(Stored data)
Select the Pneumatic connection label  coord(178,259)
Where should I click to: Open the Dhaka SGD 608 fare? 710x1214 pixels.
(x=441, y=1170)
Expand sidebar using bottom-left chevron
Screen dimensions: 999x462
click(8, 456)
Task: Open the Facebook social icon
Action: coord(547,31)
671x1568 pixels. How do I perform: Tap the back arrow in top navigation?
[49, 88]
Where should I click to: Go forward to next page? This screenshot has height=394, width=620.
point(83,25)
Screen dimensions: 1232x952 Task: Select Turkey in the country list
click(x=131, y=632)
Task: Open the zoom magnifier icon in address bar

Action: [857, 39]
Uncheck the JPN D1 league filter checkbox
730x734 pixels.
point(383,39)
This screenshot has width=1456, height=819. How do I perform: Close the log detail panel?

**Exercise aim:** Copy out the data shown above in full. Match it exactly.

**Reply:**
Select the Pneumatic connection label  coord(178,259)
Where should I click to: Open the Dhaka SGD 608 fare? 710x1214 pixels.
(x=441, y=1170)
Expand sidebar using bottom-left chevron
Screen dimensions: 999x462
click(8, 456)
Task: Open the Facebook social icon
Action: coord(547,31)
671x1568 pixels. How do I perform: Tap the back arrow in top navigation?
[49, 88]
Where should I click to: Go forward to next page? This screenshot has height=394, width=620.
point(83,25)
Screen dimensions: 1232x952 Task: Select Turkey in the country list
click(x=131, y=632)
Task: Open the zoom magnifier icon in address bar

Action: [857, 39]
Uncheck the JPN D1 league filter checkbox
730x734 pixels.
point(383,39)
This screenshot has width=1456, height=819. How do I perform: Close the log detail panel?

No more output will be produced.